In the T320 heat resistance test, the above-mentioned copper-containing laminates 3 (formed by laminating eight prepregs 3, with a length and width of 6.5 mm×6.5 mm) in each Embodiments or Comparative embodiments were used as the samples to be tested. A thermal mechanical analyzer (TMA) was used to measure each sample to be tested at a constant temperature of 320° C. with reference to the method described in IPC-TM-650 2.4.24.1, and the board explosion time that the copper-containing laminates were exploded due to heat was recorded. The longer the board explosion time is, the higher the heat resistance of the copper-containing laminates produced using the resin composition is. If the test time exceeds 60 minutes without the board explosion, it will be marked as “>60”, which means that the sample to be test is not exploded after more than 60 minutes under the T320 heat resistance test. If the board explosion is occurred, the time that the sample is exploded is recorded (unit: minutes).

For example, the time that the products made using the resin compositions of the present invention are not exploded is greater than or equal to 60 minutes, for example, between 60 minutes to 70 minutes, and for example, between 60 minutes to 65 minutes.

Solder Dipping (S/D) Heat Resistance

The copper-containing laminate 3 (which was prepared by laminating eight prepregs 3) in each Embodiments or Comparative embodiments was used as the sample to be tested, which was cut into a sheet with a length of 20 cm and a width of 10 cm. Referring to the method described in IPC-TM-650 2.4.23, the sample to be tested was immersed in a tin furnace with a constant temperature of 288° C., and taken out after immersing for 20 seconds to check whether there is any explosion. If the board is exploded, it will fail and be marked “NG”. If the board is not exploded, it will pass the test and be marked “OK”. For example, interlayer delamination between insulating layers is called board explosion. The interlayer delamination will cause blistering and separation between any layers of the laminate.
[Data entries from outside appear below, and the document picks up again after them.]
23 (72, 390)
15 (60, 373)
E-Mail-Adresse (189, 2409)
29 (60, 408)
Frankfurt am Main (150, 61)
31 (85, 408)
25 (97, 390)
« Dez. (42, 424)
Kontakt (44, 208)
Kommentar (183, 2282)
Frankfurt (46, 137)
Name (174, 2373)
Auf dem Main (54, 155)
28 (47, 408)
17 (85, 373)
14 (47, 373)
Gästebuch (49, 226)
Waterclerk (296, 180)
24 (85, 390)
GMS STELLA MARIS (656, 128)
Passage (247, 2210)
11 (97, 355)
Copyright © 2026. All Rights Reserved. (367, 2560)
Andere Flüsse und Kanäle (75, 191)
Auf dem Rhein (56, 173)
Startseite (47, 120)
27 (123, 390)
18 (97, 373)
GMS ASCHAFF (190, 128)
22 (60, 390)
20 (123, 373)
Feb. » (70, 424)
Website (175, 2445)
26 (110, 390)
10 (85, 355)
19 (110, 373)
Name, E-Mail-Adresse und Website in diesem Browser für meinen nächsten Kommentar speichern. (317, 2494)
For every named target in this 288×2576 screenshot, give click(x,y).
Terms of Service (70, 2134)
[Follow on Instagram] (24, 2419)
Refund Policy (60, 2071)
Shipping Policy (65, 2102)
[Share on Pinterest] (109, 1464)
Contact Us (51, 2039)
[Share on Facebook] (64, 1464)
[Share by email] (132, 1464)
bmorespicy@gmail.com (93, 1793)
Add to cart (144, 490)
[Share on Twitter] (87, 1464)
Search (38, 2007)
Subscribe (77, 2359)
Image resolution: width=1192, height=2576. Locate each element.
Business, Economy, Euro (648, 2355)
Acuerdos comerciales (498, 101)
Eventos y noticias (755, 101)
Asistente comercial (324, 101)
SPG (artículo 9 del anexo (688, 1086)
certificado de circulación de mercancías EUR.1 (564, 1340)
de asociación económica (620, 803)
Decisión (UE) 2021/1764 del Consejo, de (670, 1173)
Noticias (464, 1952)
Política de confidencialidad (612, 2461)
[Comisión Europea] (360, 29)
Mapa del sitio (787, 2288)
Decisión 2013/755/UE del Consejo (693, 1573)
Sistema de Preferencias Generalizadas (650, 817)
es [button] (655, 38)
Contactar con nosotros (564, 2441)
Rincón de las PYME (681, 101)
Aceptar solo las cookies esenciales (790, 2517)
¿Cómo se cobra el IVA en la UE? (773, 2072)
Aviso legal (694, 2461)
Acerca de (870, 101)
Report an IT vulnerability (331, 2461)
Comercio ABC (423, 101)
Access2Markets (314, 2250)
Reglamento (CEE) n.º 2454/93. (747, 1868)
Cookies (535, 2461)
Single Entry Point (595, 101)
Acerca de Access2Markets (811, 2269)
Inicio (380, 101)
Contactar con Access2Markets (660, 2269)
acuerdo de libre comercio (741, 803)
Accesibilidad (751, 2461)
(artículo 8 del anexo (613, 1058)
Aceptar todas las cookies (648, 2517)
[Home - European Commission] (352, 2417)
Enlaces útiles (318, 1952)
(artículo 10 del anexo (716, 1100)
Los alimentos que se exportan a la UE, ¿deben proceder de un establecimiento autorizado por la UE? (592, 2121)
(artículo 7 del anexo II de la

Heat Resistance Test on the Multilayer Laminate (Heat Resistance of Eight-Layer Laminate)

A core board was prepared according to the following method. One prepreg 3 prepared in each Embodiments and Comparative embodiments was respectively provided (the resin content of each prepreg 3 is about 58%). Hyper very low profile 3 (HVLP3) copper foils (with the thickness of 18 μm) were respectively laminated on both sides of the prepreg 3, and then pressed and cured under vacuum, high temperature (220° C.) and high pressure (500 psi) for 2.5 hours, and a copper-containing core board was obtained. Next, the copper foils on both sides of the above-mentioned copper-containing core board were etched to obtain a copper-free core board (with the thickness of 5 mils). Three copper-free core boards were prepared according to the aforesaid methods. Next, two hyper very low profile 3 (HVLP3) copper foils (with the thickness of 18 μm) and eight prepregs 4 which were prepared by impregnating 1080 L-glass fiber fabric with each sample to be tested (each of Embodiments or Comparative embodiments) (which was prepared using 1080 L-glass fiber fabric, wherein the resin content of each prepreg 4 is about 70%) were provided. One copper foil, two prepregs 4, one copper-free core board, two prepregs 4, one copper-free core board, two prepregs 4, one copper-free core board, two prepregs 4 and one copper foil were laminated in sequence, and the lamination was performed under a vacuum condition at 500 psi and 220° C. for 2.5 hours to obtain an eight-layer laminate with the outer layers being copper foils. The eight-layer laminate was cut into a rectangular sample with a length of 5.9 inches and a width of 2.2 inches. A total of 500 through holes with a diameter of 0.3 mm were formed on the surface of the rectangular sample using the circuit board drilling process (a 20×25 through hole array, wherein the vertical distance between adjacent hole walls is 0.25 mm). Electroplated copper was then formed on the hole walls to obtain a multilayer laminate sample for the heat resistance test.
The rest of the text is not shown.